In his speech to Conservative party members in Birmingham in 1968, Powell claimed to be quoting a constituent when he said that “in 15 or 20 years’ time the black man will have the whip hand over the white man”.
It ended with a quote from the Aeneid – Virgil’s poem about Rome – predicting civil war with “the River Tiber foaming with much blood”.
Powell was sacked by the then Conservative leader Edward Heath from his shadow cabinet.
Mr Hamilton said although Powell been sacked while the Tories were in opposition, when Mr Heath later became prime minister he introduced a scheme for “voluntary repatriation of immigrants” in 1971.
“The idea that Enoch Powell was some kind of uniquely racist villain is absolute nonsense,” Mr Hamilton told the Good Morning Wales programme.
“Powell actually changed politics by articulating the fears and resentments of millions and millions of people who are being ignored by the establishment.”
Mr Hamilton said: “I think he’s been proved right by events.
“I don’t think he was right in one sense, in that we have not seen the kind of racial violence and intolerance generated by this that, at the time, was happening in the United States.”
But Mr Hamilton said the “social changes which mass immigration has brought were never desired by the majority of the British people, and indeed they had never been asked ‘do you want to transform your country in the way that has happened’.”

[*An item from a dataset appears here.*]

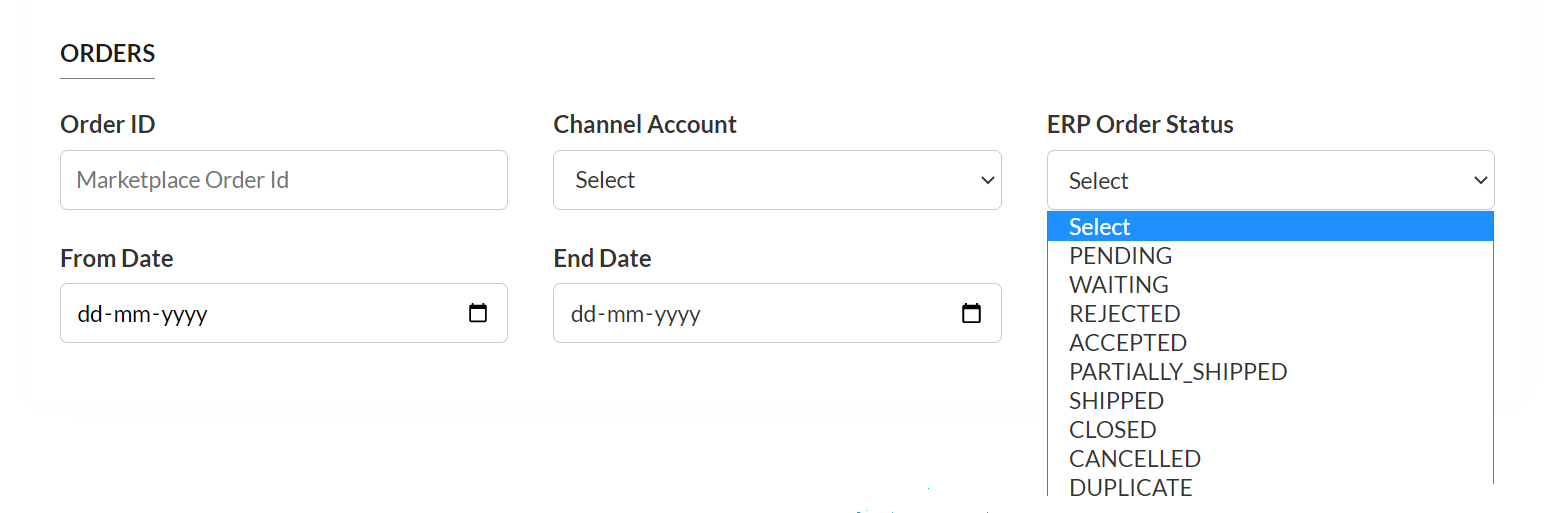Viewport: 1557px width, 513px height.
Task: Click the ORDERS section heading
Action: [x=108, y=53]

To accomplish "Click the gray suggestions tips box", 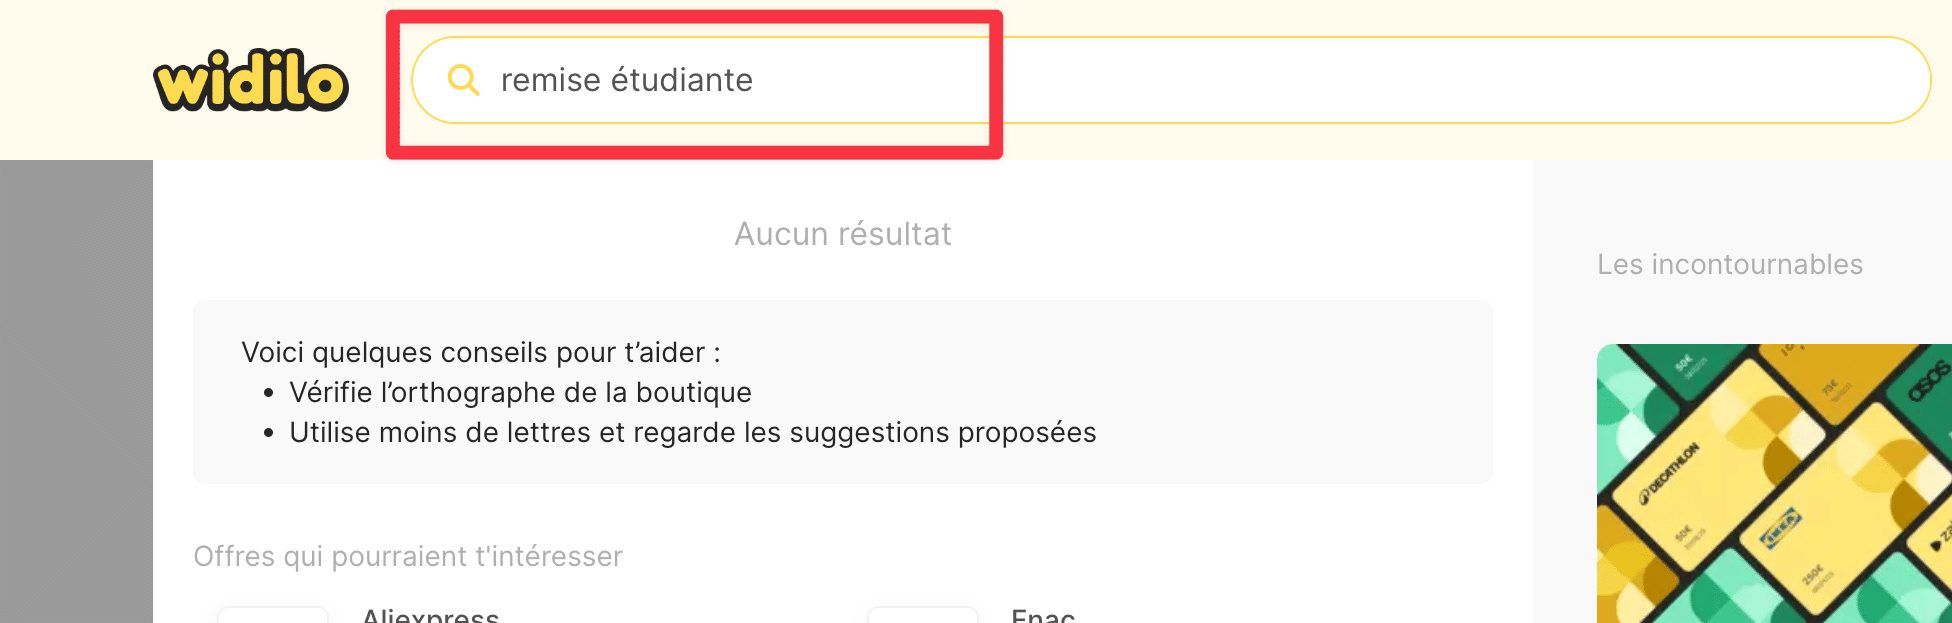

When it was put to him that Powell accepted he was a racist, Mr Hamilton suggested that it was “racism in the sense of appreciating differences in cultures, and differences between nations, not that one race or nation is inferior to another by definition”.

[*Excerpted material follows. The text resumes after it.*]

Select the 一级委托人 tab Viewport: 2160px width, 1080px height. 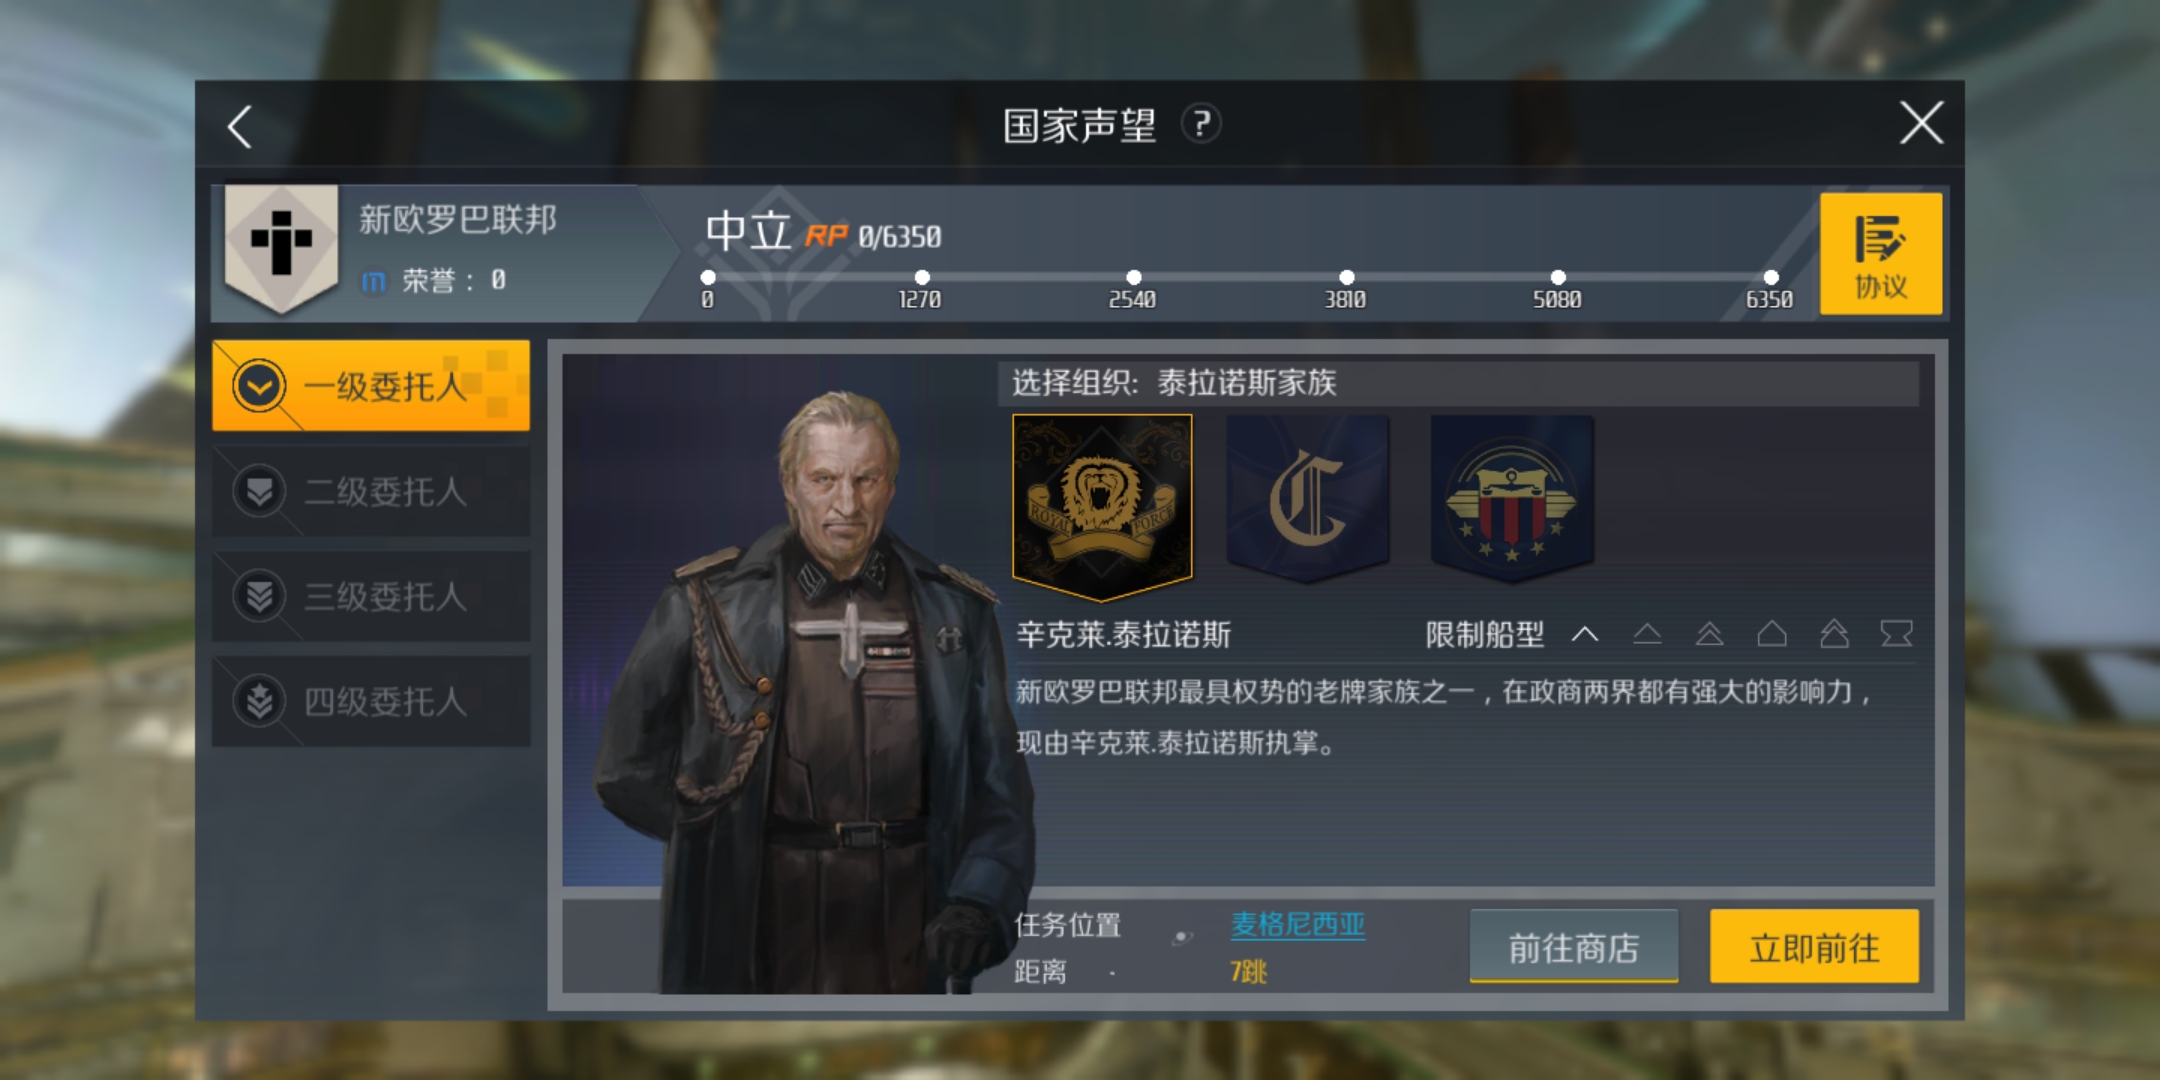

“He wasn’t a racist in the crude sense”, Mr Hamilton added.
Reacting to Lord Hain’s comments, Mr Hamilton said the spirit of the speech was invoked in the EU referendum campaign “not in the spirit of racism, but as a spirit of representing people whose voice was going unheard in the establishment”.
The UKIP Wales leader said people wouldn’t be worried about immigration if it was “moderate in scale”, and went on to say that London was “like a doughnut”.
“A great proportion of the white population of central London has moved out to the suburbs,” he said.
“Is it a good thing that we should have our great cities transformed into effectively racial ghettos?”
Plaid Cymru leader Leanne Wood criticised Mr Hamilton’s defence of Powell.
“If anyone was in any doubt that UKIP are ideologically far right, listen again to their Assembly leader justifying Enoch Powell’s racist speech on @BBCRadioWales,” she tweeted.
“UKIP are keeping Powell’s racist rhetoric going.”
Jane Dodds, leader of the Welsh Liberal Democrats, said the comments were “utterly despicable”.
“Powell was a racist, plain and simple,” she said.
“To hear someone trying to defend and justify his racist views shows how delusional and out of touch UKIP really are.”
Hefin David, Labour AM for Caerphilly, said: “Enoch Powell was unquestionably racist and had admitted it himself.
“Therefore Neil Hamilton’s comments are outrageous and clearly steeped in the kind of politics we should have seen the back of a long time ago.”